Wow, this work is amazing and SO original.

Posted by: Emma at September 20, 2005 12:29 AM

i see u & i see my way thanks

Posted by: ampi8 at October 7, 2005 11:48 AM

Junko Mizuno is a lady.

Her work is definitely ORIGINAL. I have to say that some people in my home country, are pillaging her style. And sadly some of them just forget to hold her up as an example.
Just to re-establish.

Cl?©mence fro:m Paris.

Posted by: Cl?©m at November 14, 2005 6:40 PM

Kawaii deshou?

We think so.

But more importantly, does the bizarre juxtaposition of zombiesque violence and gore throw the simple adorable attractiveness of this woman's work off balance?

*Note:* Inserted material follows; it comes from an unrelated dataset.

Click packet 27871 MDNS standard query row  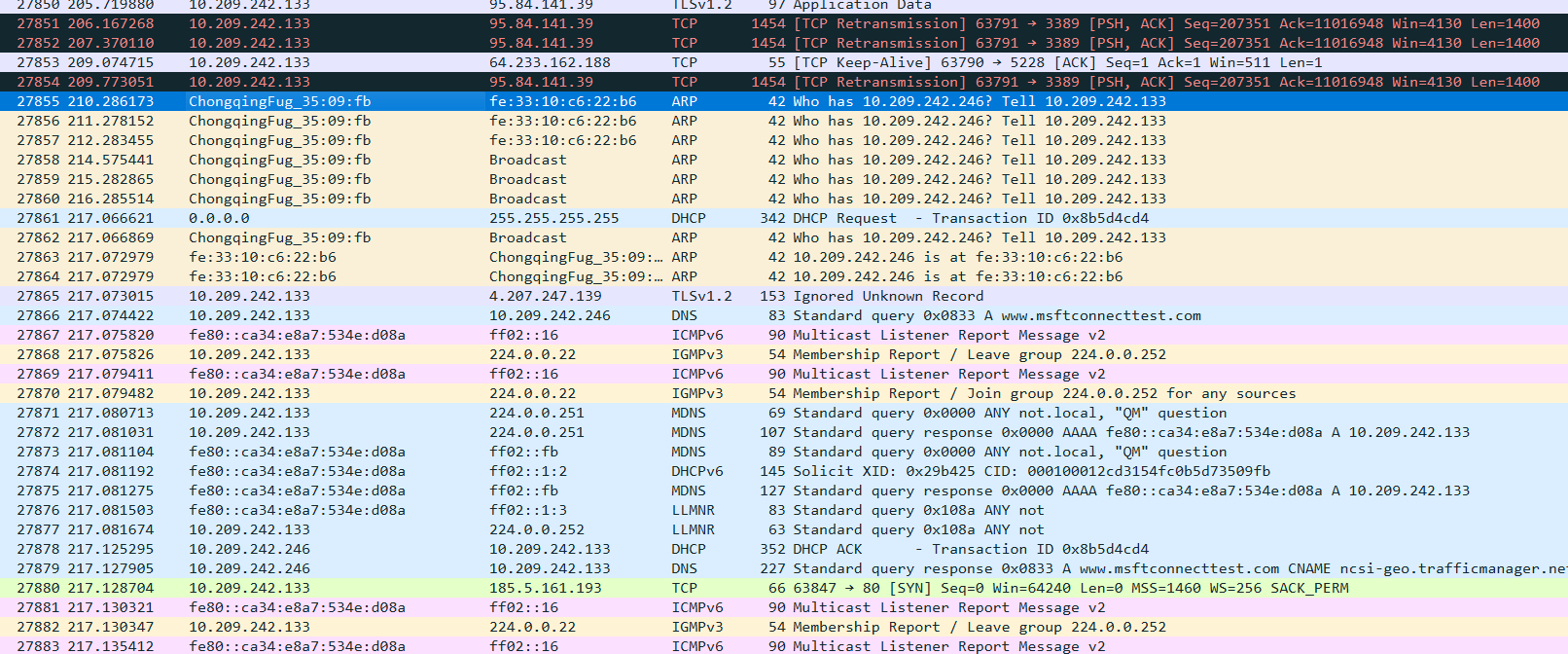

I think not. Indeed, if anything, it only highlights it. The ability to be both gruesome and gorgeous is a trait that more women should strive for. You shouldn't be afraid of killing a few people; after all, you can always fix your makeup afterwards. If your boyfriend cheats on you, castrate him with a pair of hedgeclippers- wile wearing a cute fuzzy skirt and platforms, and listening to Utada Hikaru. Disturbing? Perhaps. Strange? Definitely.

Worth reading?
Every time.

Posted by: Kalia at January 6, 2006 3:18 AM

Empowered? By what, inner childhood? When I watch her cartoons, I see something inside me. The part that's still a sheltered happy child who would love to watch Carebears. Yet awoken and baffled by the sinister unforgiving world around me.

Junko Mizuno's artwork is the world my inner child lives in.

Her artwork takes the edge off of evil. Thank God for her what she's done.